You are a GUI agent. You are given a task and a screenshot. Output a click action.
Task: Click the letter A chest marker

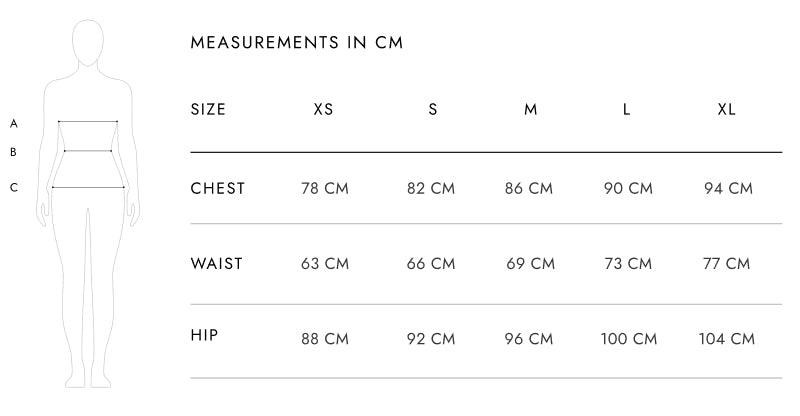click(x=14, y=124)
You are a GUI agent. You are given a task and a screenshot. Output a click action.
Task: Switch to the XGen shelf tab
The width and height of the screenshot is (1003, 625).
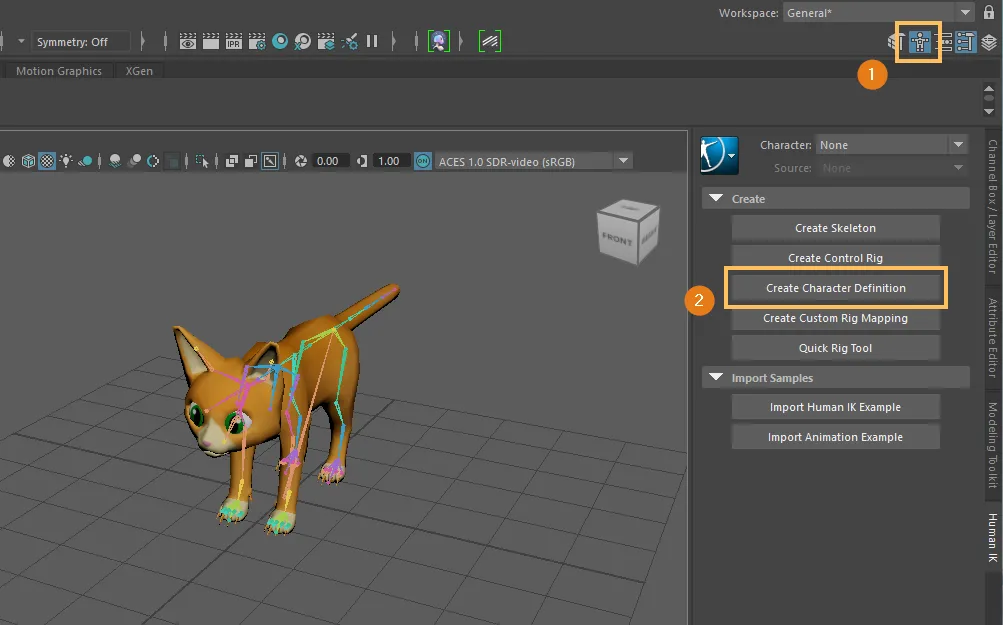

┄┄┄┄┄┄┄┄┄┄

## [SET TASK]
Format the lines of these entries as one numbered list, skipping blank lines and leaving out the pictures.

## [FINAL RESULT]
1. You are a GUI agent. You are given a task and a screenshot. Output a click action.
2. Task: Click the letter A chest marker
3. click(x=14, y=124)
4. You are a GUI agent. You are given a task and a screenshot. Output a click action.
5. Task: Switch to the XGen shelf tab
6. The width and height of the screenshot is (1003, 625).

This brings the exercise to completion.